Imre Ritter (Emmerich Ritter; born 5 August 1952) is a Hungarian mathematician, auditor, tax consultant, politician and former member of the National Assembly for the National Self-Government of Germans in Hungary (MNOÖ). Between 2011 and 2014, he was the vice-president of the National Self-Government of Germans in Hungary, and between 2014 and 2018 the first national advocate of the German minority in the National Assembly.

==Life and profession==
Ritter went to elementary school in his hometown, Budaörs, then graduated from the Fényes Elek Secondary School of Economics in Budapest. He was then admitted to the Karl Marx University of Economics where he graduated in 1976. He was employed at the Budapest Transport Company (BKV), where he initially worked as an economist and then became the economic deputy director. Meanwhile, he studied at the Eötvös Loránd University applied mathematics and earned his degree in 1982. In 1990 he left BKV when he founded his own accountancy and tax advisory office (the latter qualification was obtained in 1988). From 1996 on, the office started auditing. Ritter also has a tax expert qualification.

==Political career==
After the end of communism, Ritter actively participated in the emerging national minority self-government. In 1994 he became a member of the first minority self-government in his hometown, Budaörs, and shortly afterward he was elected president. In 1998 he was elected president of the financial committee of the National Self-Government of Germans in Hungary (MNOÖ) and was re-elected in 2003 and 2007. In 2011 he was elected vice president of the MNOÖ. At the Hungarian parliamentary election in 1998 as the candidate of the Nationality Forum he could not obtain a mandate. In 1998, he was granted a privileged mandate as an independent German minority candidate at the Budaörs representative body, in which he spent a cycle. In 2006, he became a member of the representative body of Budaörs as a candidate of the Fidesz–KDNP, and in 2010 he candidated for the mayor of Budaörs, but was defeated by incumbent mayor Tamás Wittinghoff. At the 2014 parliamentary election, he was the second runner in the German nationality list. Since the list did not get the sufficient number of votes and Ottó Heinek did not accept his mandate, Ritter became the first national advocate of the German minority in the Hungarian National Assembly. For this reason, he resigned from his municipal government roles.

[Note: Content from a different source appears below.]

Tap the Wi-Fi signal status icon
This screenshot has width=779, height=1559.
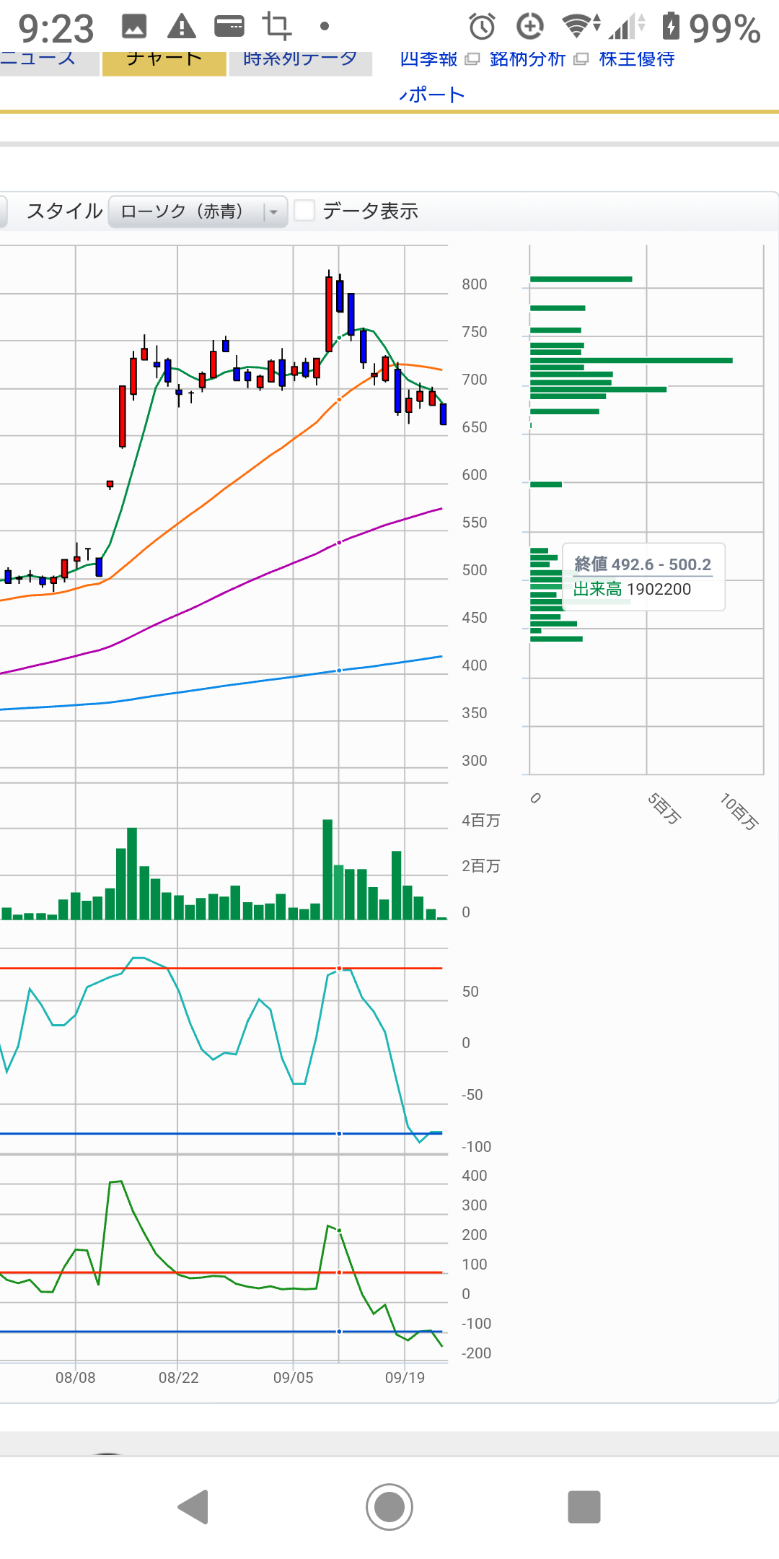[578, 27]

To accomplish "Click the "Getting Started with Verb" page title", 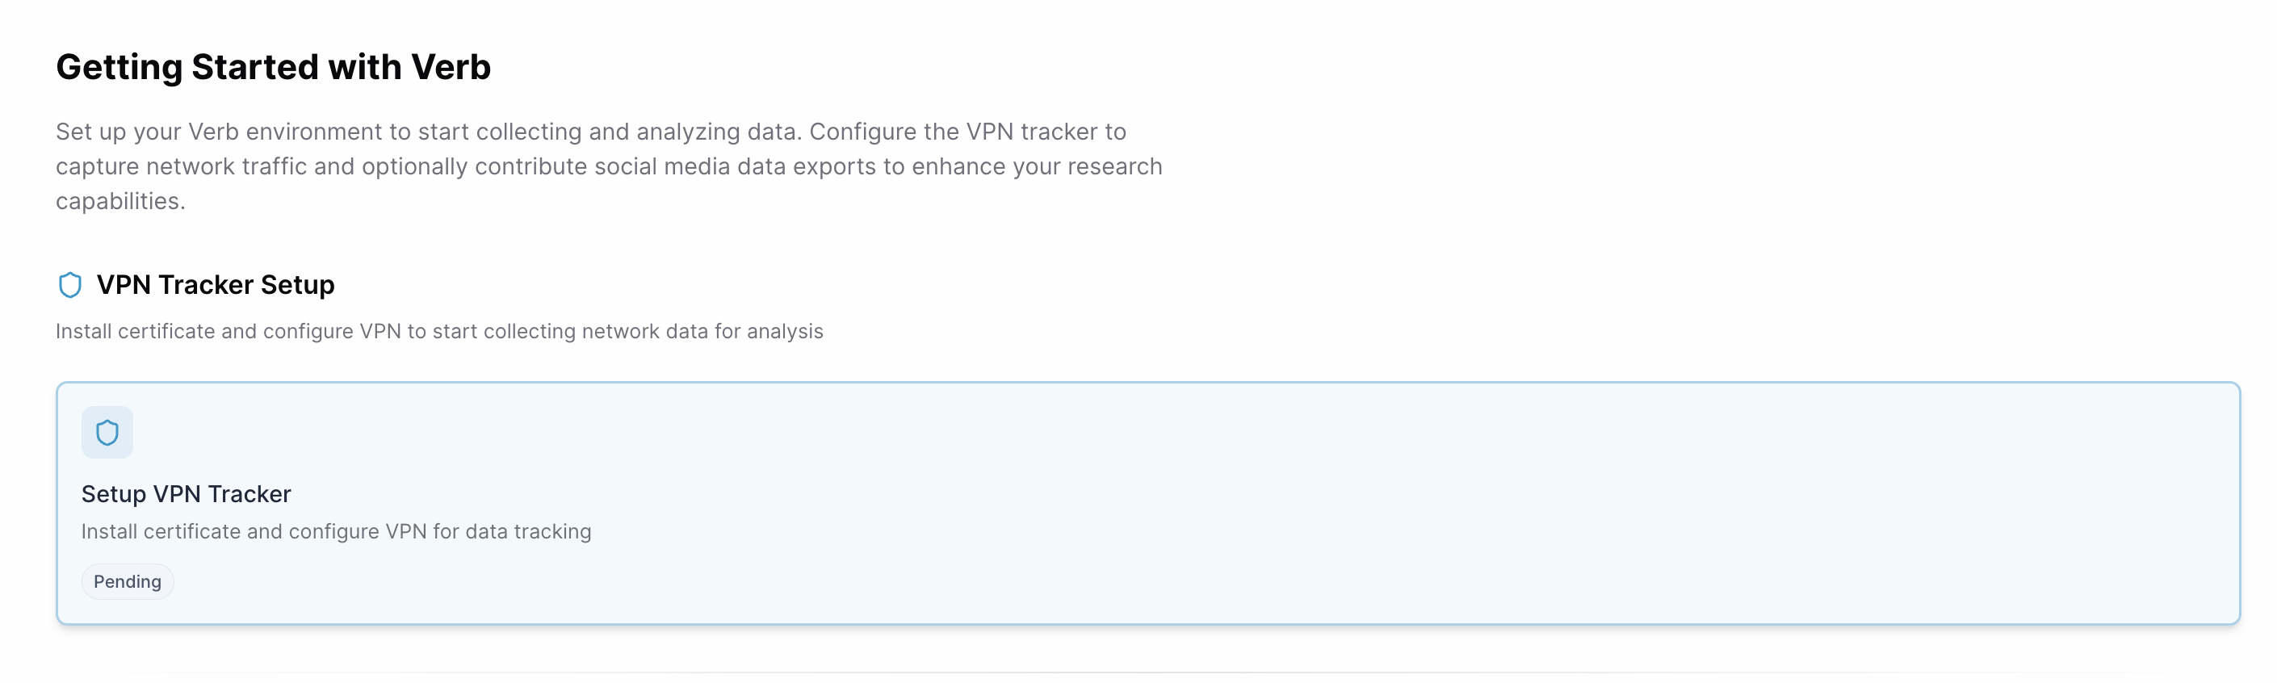I will [272, 67].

He was elected leader of the German nationality list at the 2018 parliamentary election where he received one seat in the National Assembly representing the National Self-Government of Germans in Hungary (MNOÖ). He became the first German minority representative in Hungary since the death of Jakob Bleyer in 1933.

During his first term as Member of Parliament, Ritter supported the government, voting for the ruling party Fidesz in most cases in the National Assembly. In several cases, he secured the two-thirds majority for the Orbán government in the passage of laws requiring it. Ritter became president of the Committee of Hungarian Nationalities in the parliament. He also worked in the Committee on Budgets. Ritter also decided to represent the interests of the other twelve "historical" national minorities, which sent advocates to the parliament, but were ineligible to elect their own MP due to fail to reach the lowered preferential quota. The government has multiplied the amount of state support for the MNOÖ during the 2018–2022 parliamentary term. Ritter was re-elected MP for the German minority in the 2022 Hungarian parliamentary election.

==Personal life==
He is married to Vera Ritter. They have five children – four daughters, Orsolya, Mónika, Mária, Annarose and a son, Gergely. His wife works as teacher in the Jakob Bleyer German Nationality Elementary School.

He speaks Hungarian and German fluently and also has an English language exam of intermediate level.